Based on the highly promising outcome of SBRT in medically inoperable patients, three randomized trials comparing SBRT with lobectomy (ROSEL, STAR) or sublobar resection (ACOSOG Z4099/RTOG 1021) (56) have been started but all three studies closed very early due to poor accrual: <5% of the planned patients were enrolled leaving us without level A evidence.

Hence level A evidence won’t be available in the near future. Several studies compared SBRT to surgery using statistical methods like matched pair analyses and propensity score matching to correct for imbalances in patient characteristics.

Grills et al. performed a retrospective single-institution comparison between SBRT and wedge resection. Improved local tumor control in favor of SBRT (5% vs. 24%) with no differences in CSS was reported. OS was better in the surgical cohort, which was explained by older age and increased comorbidities in the SBRT patients (57). The previously cited US population based SEER analysis showed no difference in OS and CSS for SBRT versus sublobar resection or lobectomy after propensity score matching (29). Moreover SBRT was shown to be the treatment with best OS up to 6 months in the total of patients, showing its superiority in morbidity and treatment-related mortality.

Puri et al. reported identical CSS between SBRT and surgery (lobectomy in 80% of the patients) (58). OS appeared better after surgery compared to SBRT but was not statistically significant and this potential difference was explained by increased pulmonary comorbidities in the SBRT cohort, which was not corrected in the propensity score matching. Verstegen et al. compared SBRT and VATS lobectomy in 128 patients after propensity score matching of gender, age, clinical tumor stage, tumor diameter, location of the tumor, pretreatment tumor histology, lung function (FEV1%), Charlson comorbidity score and WHO performance score. Locoregional control was better after SBRT with no differences in freedom from progression and OS (59). A total of 257 propensity scored patients were analyzed by Crabtree et al. and there was again no difference seen between local recurrence, CSS or OS after 3 years (60).

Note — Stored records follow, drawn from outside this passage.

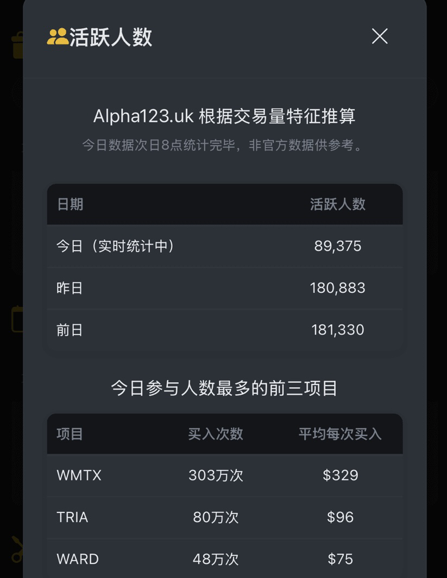Select the 今日(实时统计中) row label
Viewport: 447px width, 578px height.
[115, 246]
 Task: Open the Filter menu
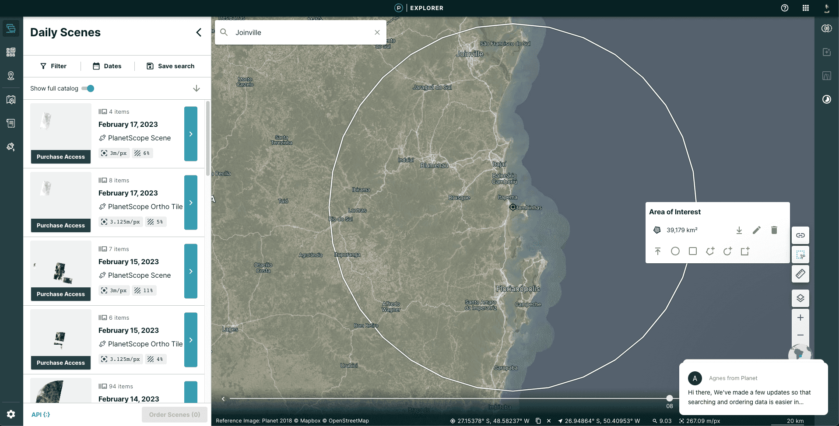point(53,66)
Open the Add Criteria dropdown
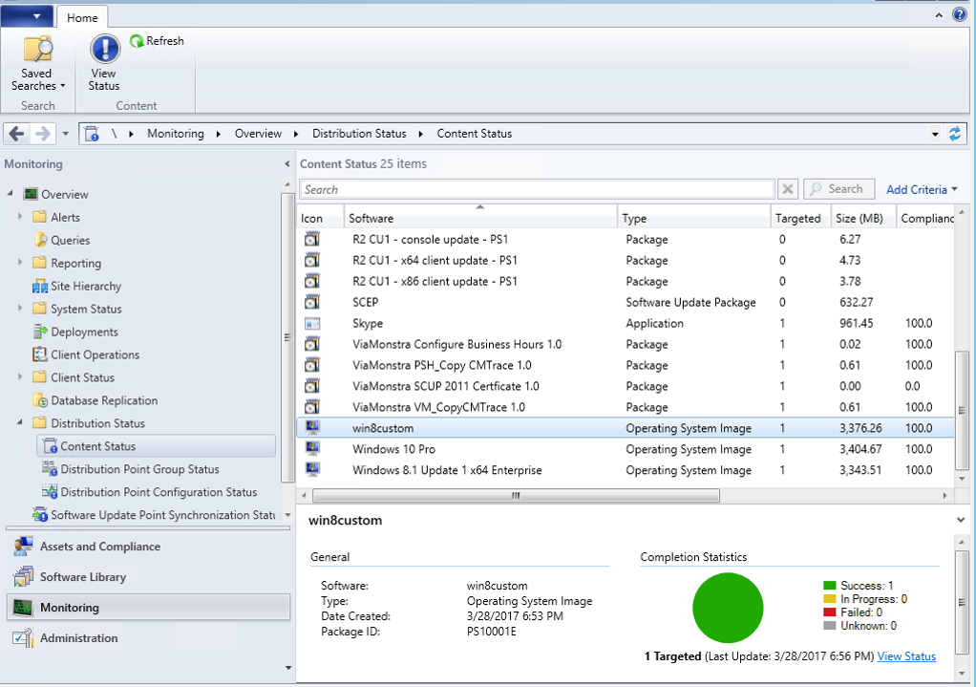This screenshot has height=687, width=976. [921, 189]
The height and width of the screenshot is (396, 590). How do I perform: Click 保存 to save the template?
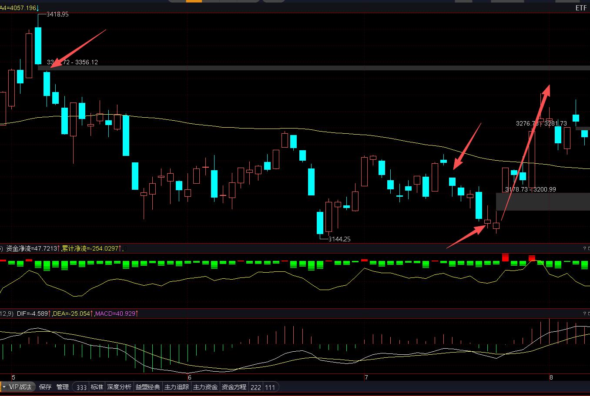[x=45, y=387]
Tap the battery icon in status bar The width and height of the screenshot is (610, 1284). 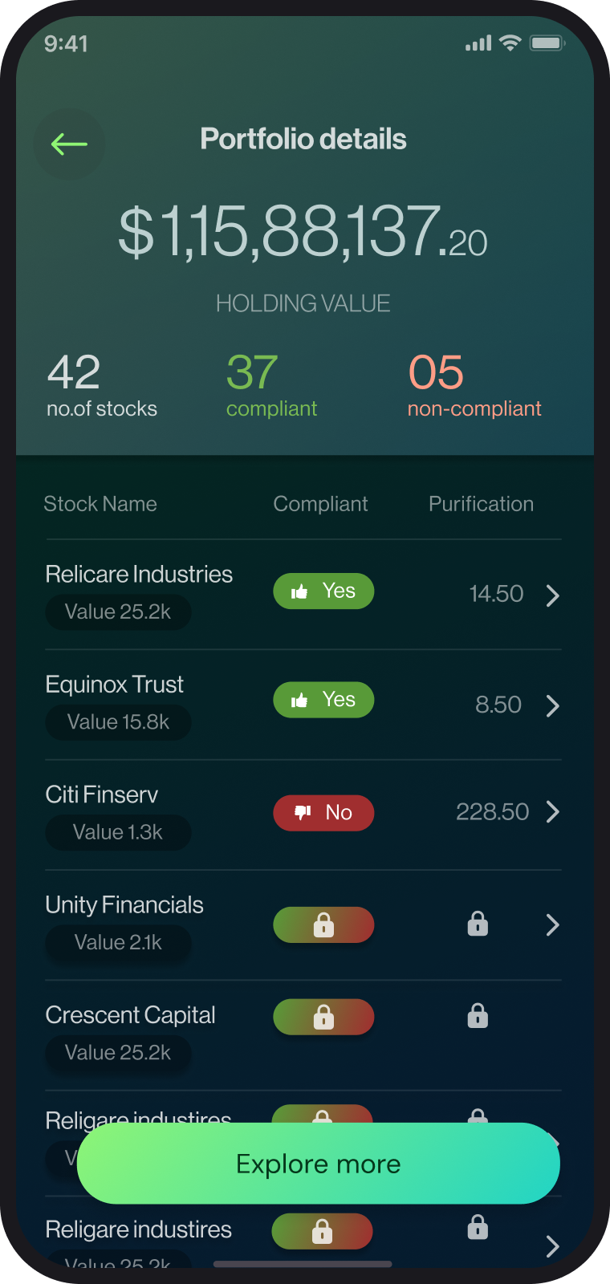(547, 43)
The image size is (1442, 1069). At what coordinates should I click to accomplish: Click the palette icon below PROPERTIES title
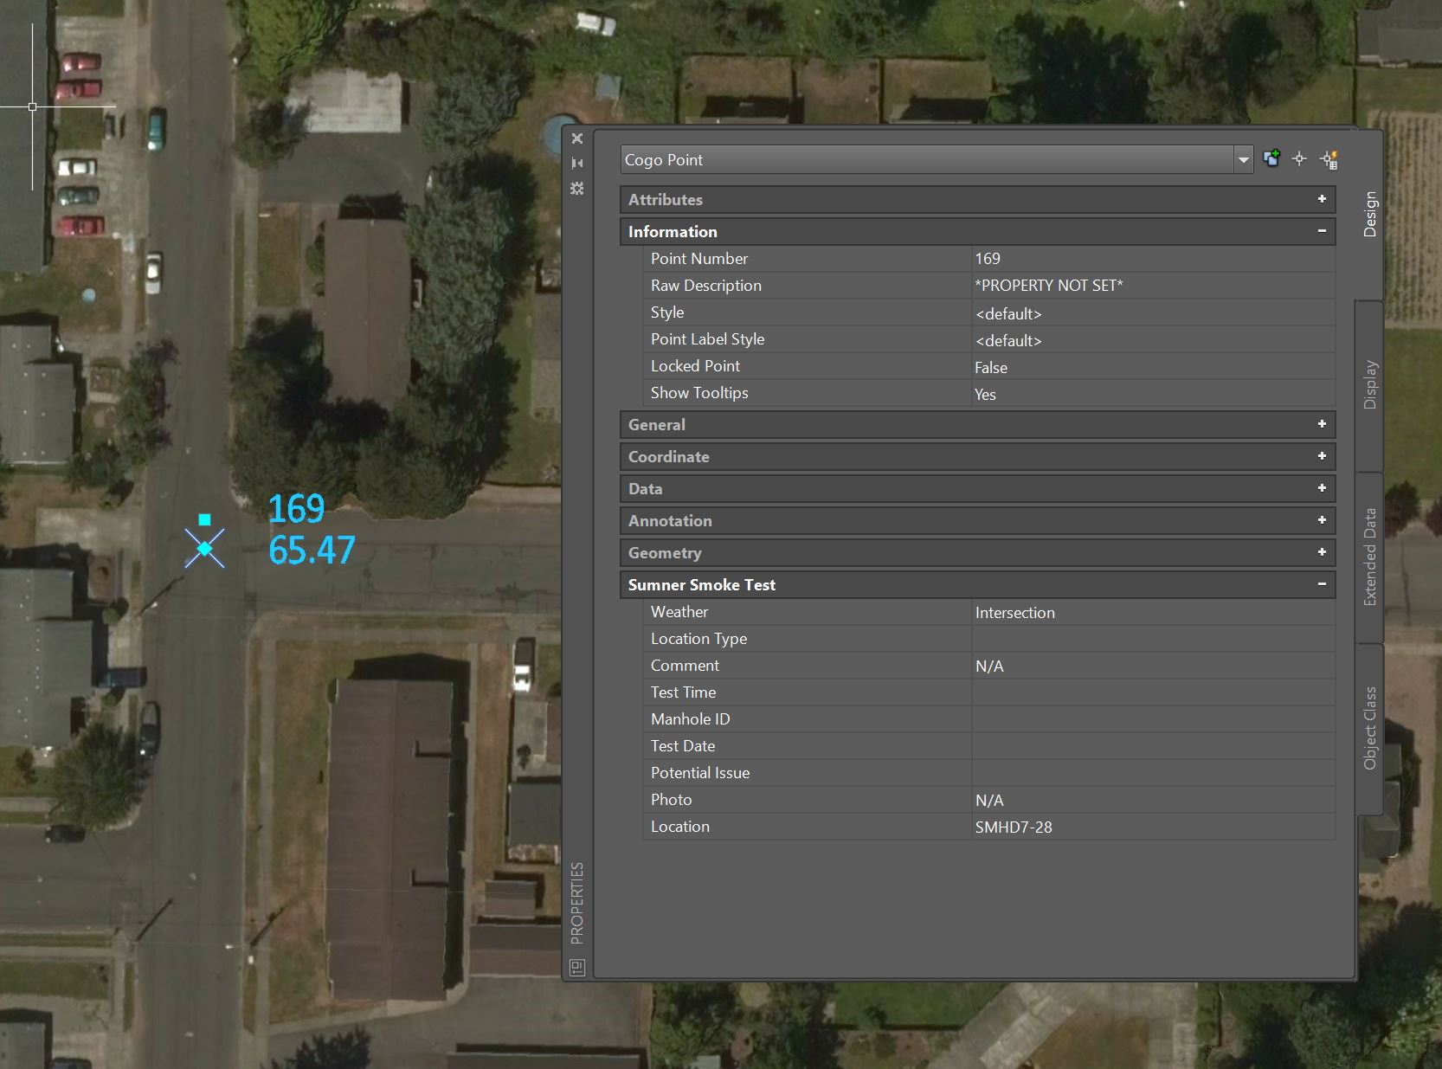coord(577,967)
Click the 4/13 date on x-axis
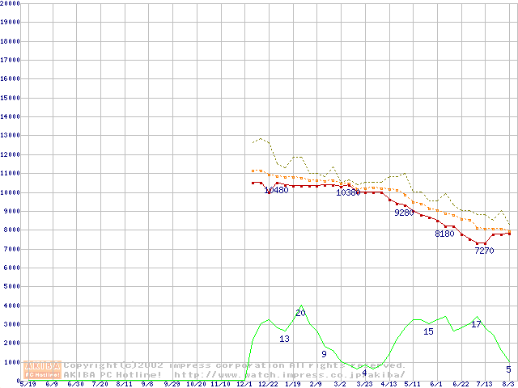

Few studies reported outcome after SBRT when patients were considered suitable for surgical resection but surgery was actively refused by the patients. Two Japanese and one Dutch study described excellent OS of 70% after 5 years (n=87) (61), 86% after 3 years (n=29) (62) and 85% at 3 years (n=177) (63), respectively, results which compare well to OS after lobectomy. Uematsu reported a 3-year OS of 86% in medically operable patients (62). A Markov Model-based decision analysis was developed by Louie et al. comparing SBRT and lobectomy. They postulated a comparable OS and quality-adjusted life expectancy (64).

Palma et al. reported of comparable outcome in COPD patients undergoing surgical resection or SBRT. However 30-day mortality was significantly higher (0% vs. 10%) in surgical patients (65). This compares with a low 30-day mortality rate after SBRT in general (34). Grills et al. described no treatment-related death in a nonrandomized retrospective analysis comparing wedge resection with SBRT. Nevertheless a higher 30-day readmission rate in the wedge resection group was conspicuous (57).

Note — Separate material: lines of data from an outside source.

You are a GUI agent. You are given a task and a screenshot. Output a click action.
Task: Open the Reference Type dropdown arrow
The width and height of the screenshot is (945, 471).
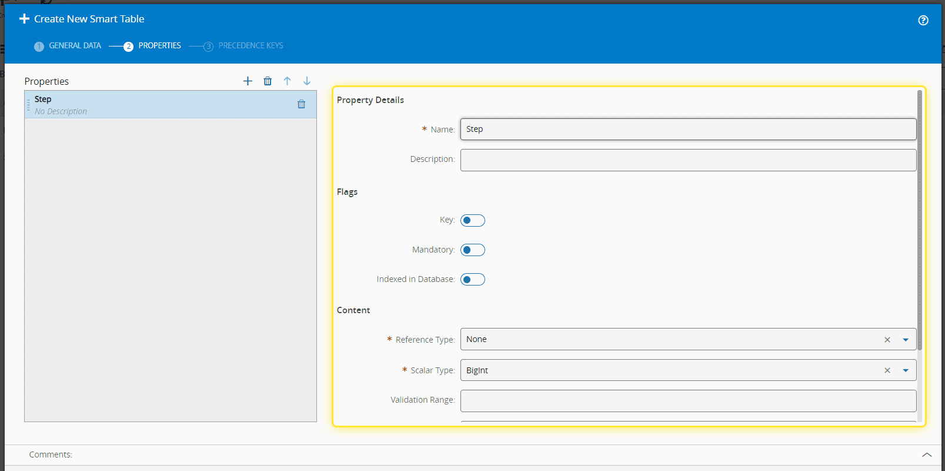[x=906, y=340]
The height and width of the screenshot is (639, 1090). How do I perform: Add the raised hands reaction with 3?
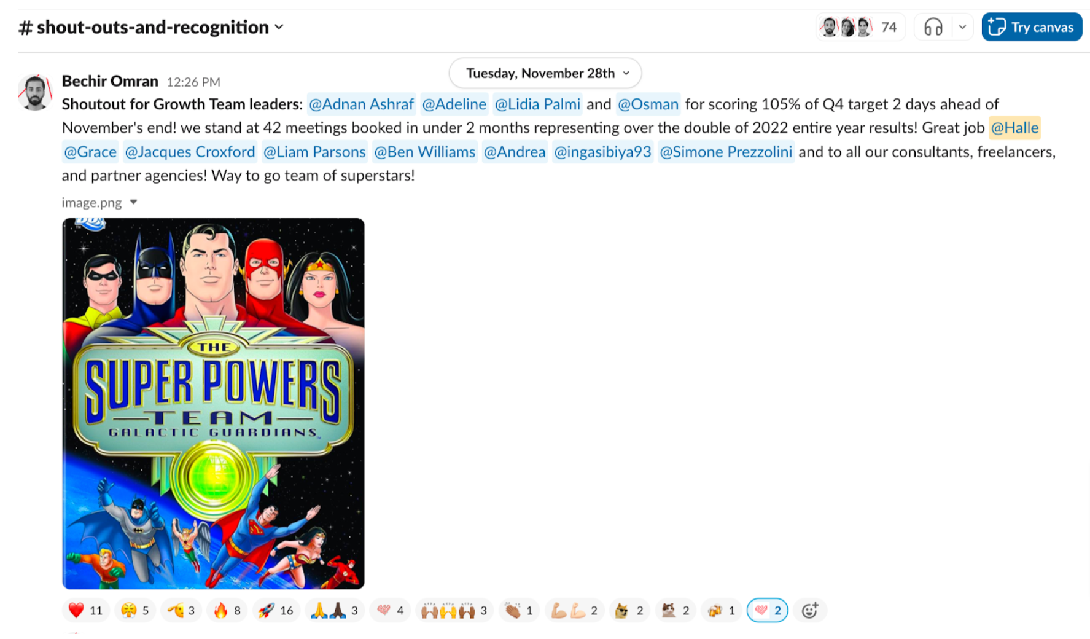pos(454,610)
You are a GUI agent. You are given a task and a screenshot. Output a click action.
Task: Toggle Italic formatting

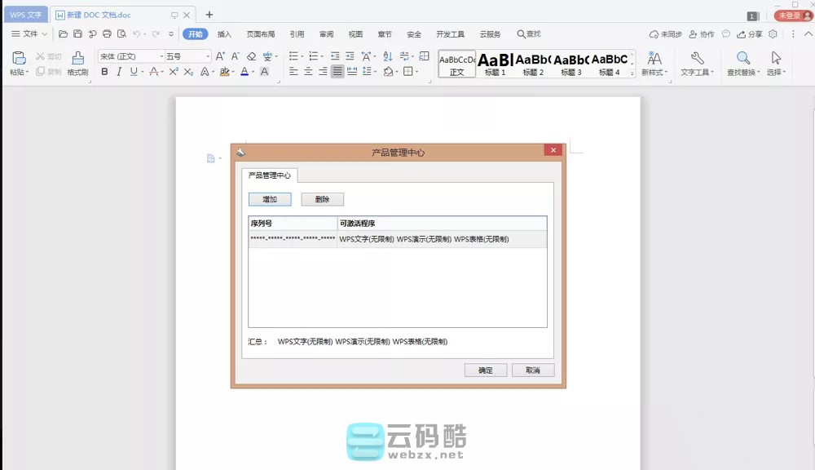click(119, 72)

Consequently, SBRT appears as a viable treatment option in the situation, when lobectomy is refused by the patients. Additionally, SBRT appears equivalent to sublobar resection and both options with their specific pros and cons should be discussed with the patient.

Toxicity and quality of live after lung SBRT

The majority of patients treated with SBRT suffer from severe pulmonary or cardiovascular comorbidities and their poor pulmonary status, which does not allow surgical resection. Consequently pulmonary toxicity is an important point of concern in lung SBRT. Radiation induced pneumonitis (RP) is usually seen after a median of 5 months which is longer compared to conventional radiotherapy (66). The treatment of peripherally located tumors <5 cm in diameter causes RP in below 10% of cases. Risk of RP is reported to be dependent on planned target volume (PTV), mean lung dose and low-dose spread for conventional radiotherapy (67,68). The conclusion that risk factors are similar in SBRT is supported by several papers (66,69-73). RP grade ≥II ranges from below 10% in the majority of reports up to even 28% in one report (66,69,72-80). Development of high grade RP after stereotactic treatment is rarely reported. The two largest retrospective papers show an incidence of RP Tox. Grade ≥2 of below 8% (32,34). Patients with pre-existent pulmonary fibrosis might be at increased risk for RP.

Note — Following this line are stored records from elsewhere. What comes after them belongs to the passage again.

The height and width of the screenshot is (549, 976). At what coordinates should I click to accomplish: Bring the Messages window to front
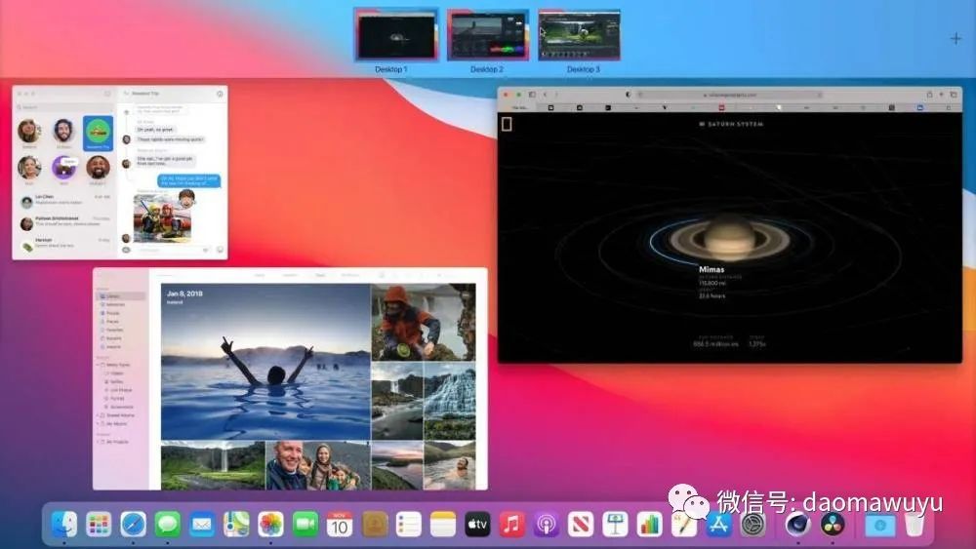coord(119,174)
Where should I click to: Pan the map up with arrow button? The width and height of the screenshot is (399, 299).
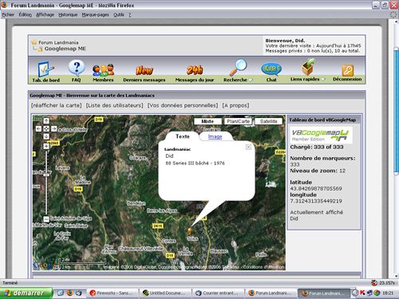point(46,121)
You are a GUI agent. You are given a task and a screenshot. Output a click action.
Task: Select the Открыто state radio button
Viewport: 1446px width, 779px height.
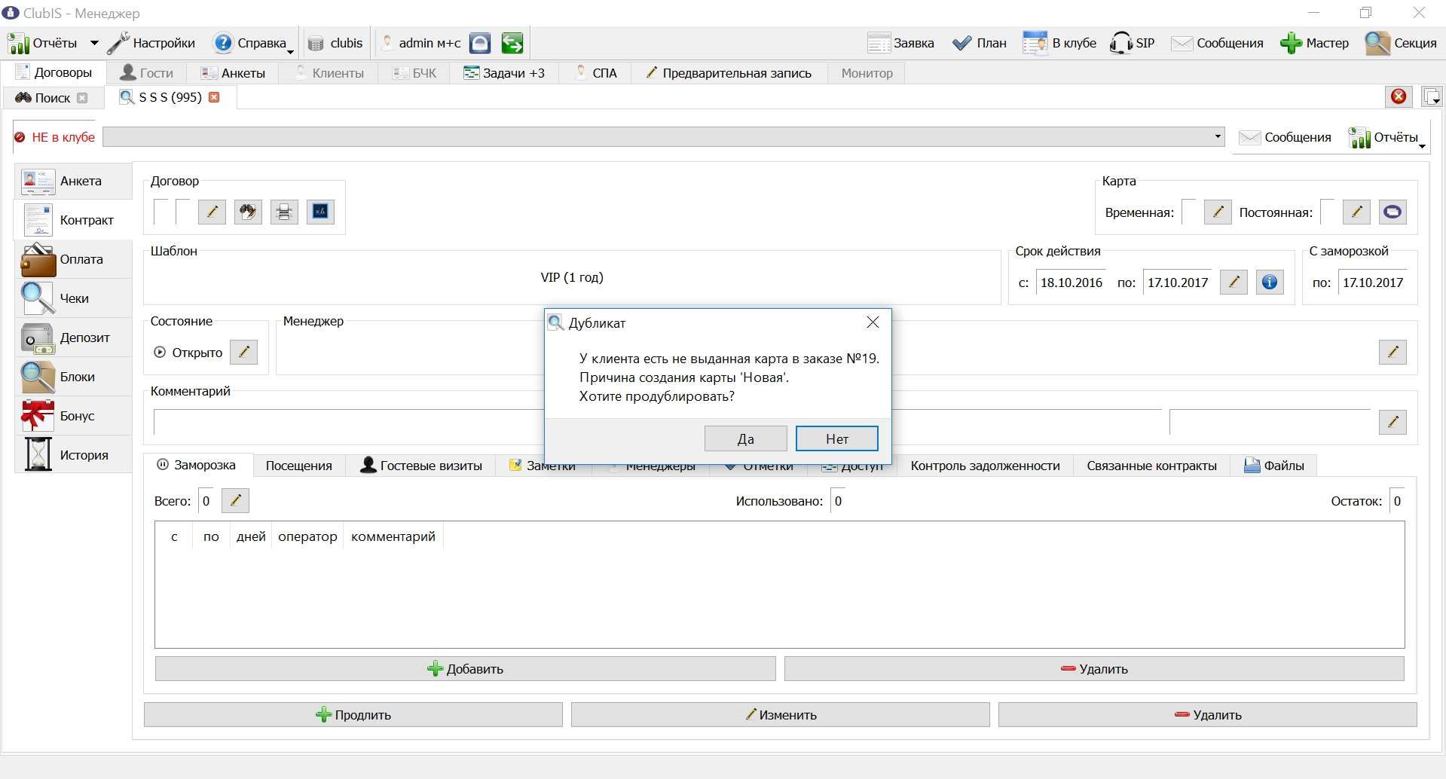coord(160,352)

Additionally, pulmonary function is stable after SBRT with a loss of <10% (FEV1, DLCO) within 24 months after treatment (81,82). Pulmonary toxicity was not increased even in patients with very poor pre-SBRT pulmonary function and with severe COPD GOLD III-IV (82). Bishawi et al. even postulated a better pulmonary function after four months from SBRT for non-COPD-patients because of tumor shrinkage (83).

Chest wall toxicity (myositis, neuralgia, rip fracture, subcutaneous fibrosis, and skin ulceration) has been reported when tumors are located close to the respective normal tissue structures. Doses >30 Gy (delivered in 3 fractions) to the chest wall haven been correlated with these toxicities and the volume of the chest wall exposed to these doses should be minimized by conformal treatment planning (61,84-90). Based on their data, Mutter et al. suggest a 30 Gy constraint to a max of 70 cm³ of the chest wall (2 cm expansion of the lung) to prevent chest wall pain.

Severe toxicity to the brachial plexus (neuropathic pain, motor weakness, or sensory alteration), large bronchi (stenosis with pulmonary atelectasis) and esophagus (ulceration, perforation, fistula) has been reported but these toxicities are rare. Limiting the total dose to the plexus to <26 Gy in 3-4 fractions can minimize the risk of toxicity (91).

Whereas safety of such high single and total doses has been demonstrated for peripheral lung tumors of usually <5 cm size, higher rates of severe toxicity have been reported in centrally located tumors with critical organs like the esophagus and large bronchi close by (92,93). Occurrence of these toxicities is known from conventional radiotherapy to centrally located tumors and therefore not unforeseen (94).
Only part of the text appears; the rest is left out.